* _THE DATA_:
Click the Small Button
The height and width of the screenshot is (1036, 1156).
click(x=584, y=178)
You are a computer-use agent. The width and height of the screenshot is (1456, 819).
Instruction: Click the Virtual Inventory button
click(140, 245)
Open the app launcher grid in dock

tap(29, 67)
* * *
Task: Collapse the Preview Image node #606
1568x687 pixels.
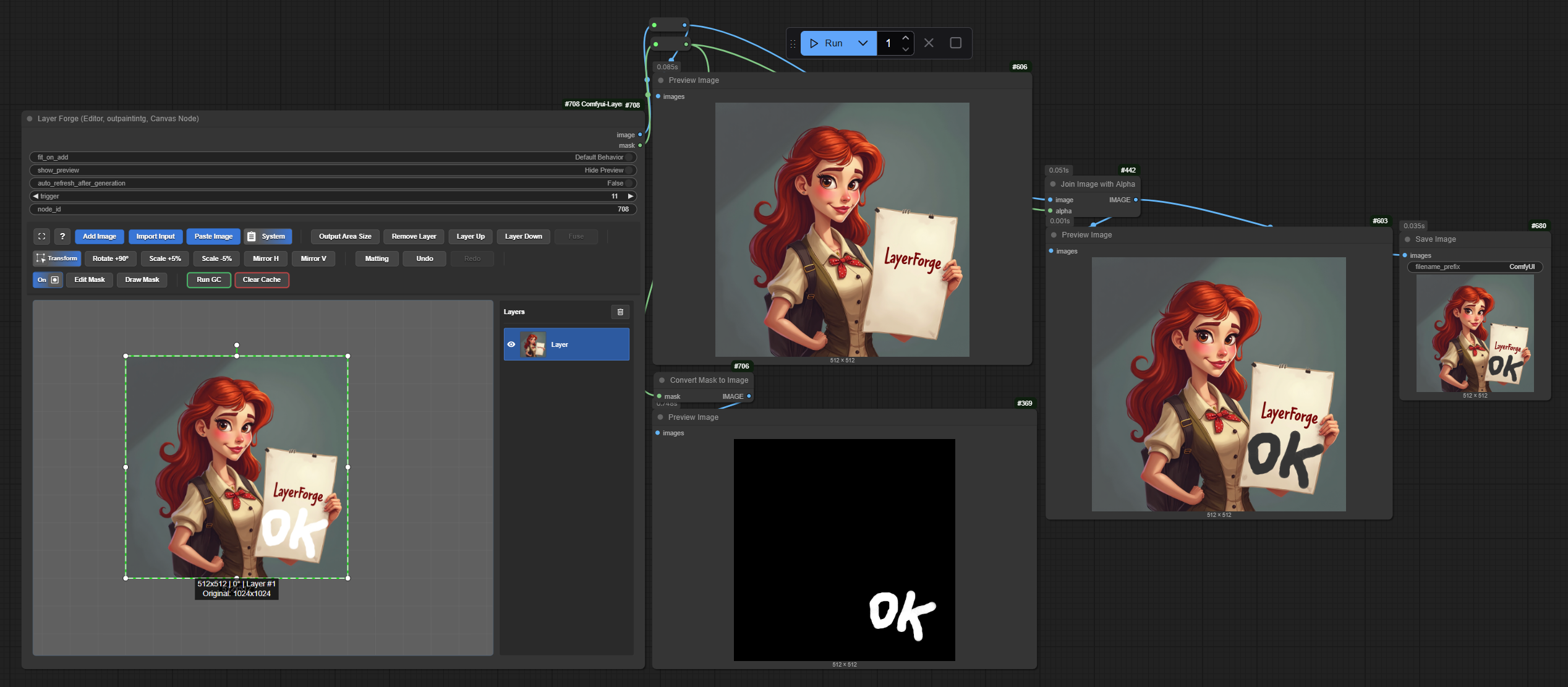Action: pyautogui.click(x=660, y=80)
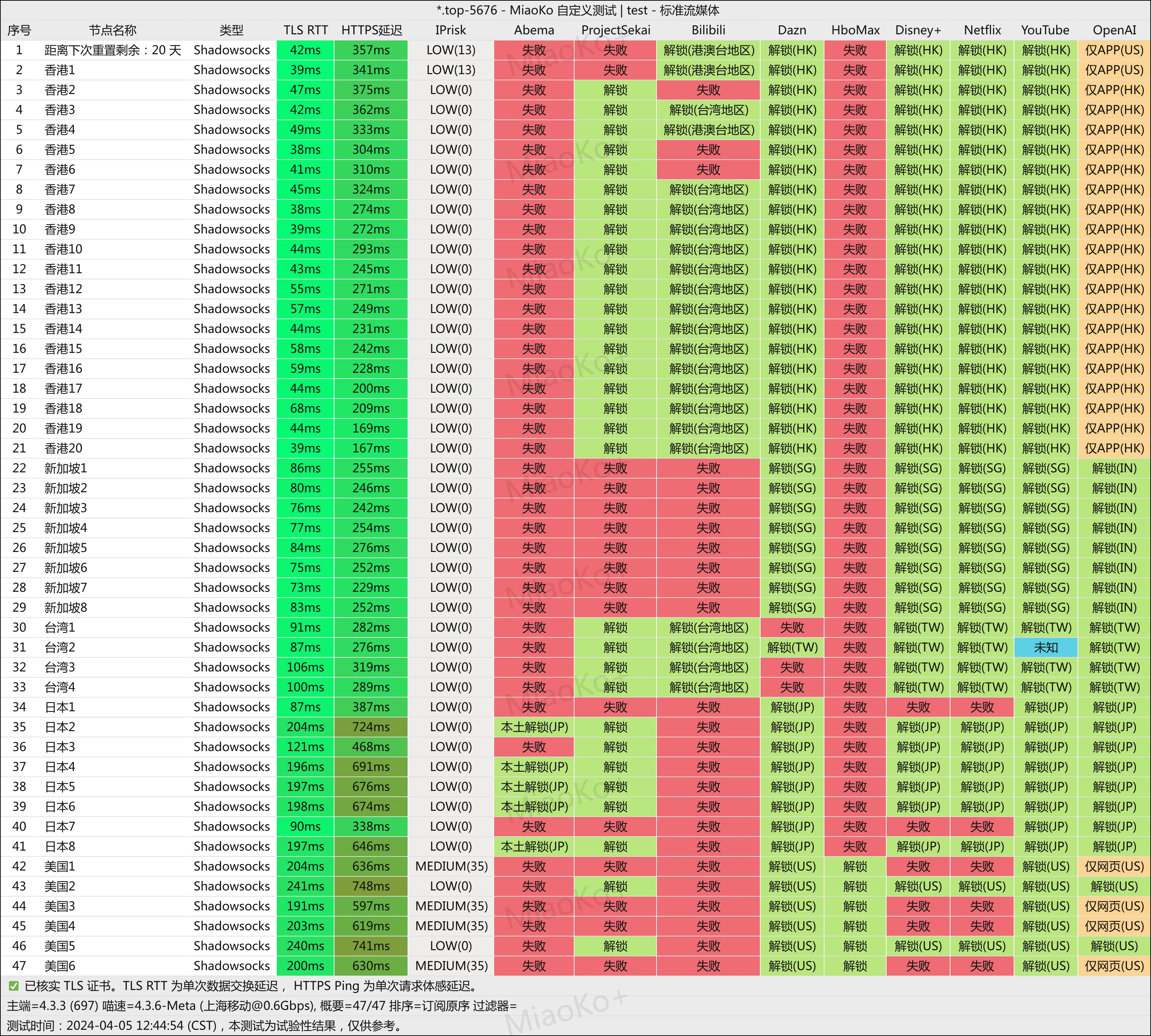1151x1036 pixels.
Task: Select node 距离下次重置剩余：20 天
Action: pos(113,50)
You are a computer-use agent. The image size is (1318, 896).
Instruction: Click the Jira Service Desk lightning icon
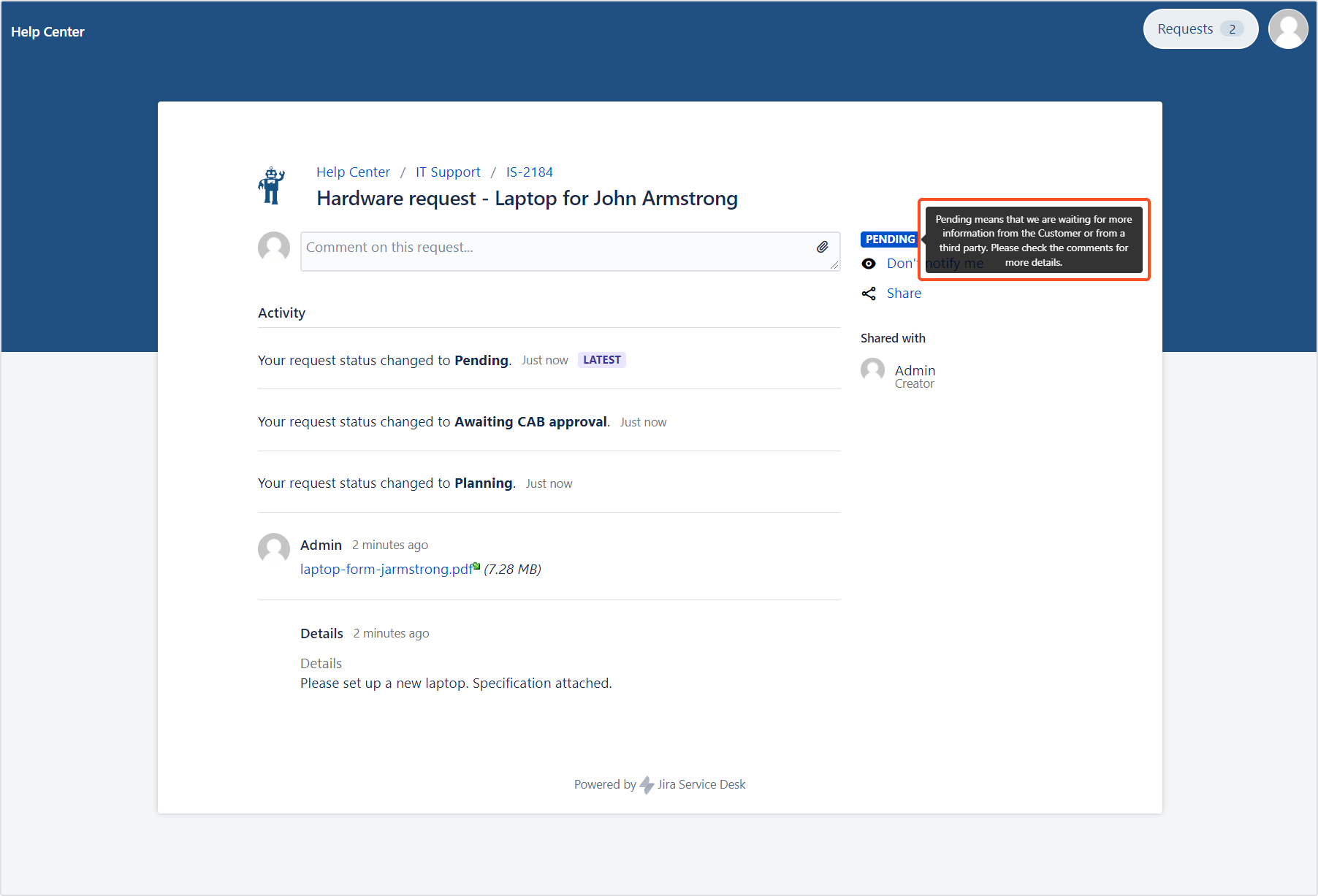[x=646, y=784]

* _EXERCISE DETAILS_: Please give only the count of lines above containing "computer".

* _RESULT FOR THIS TASK_: 2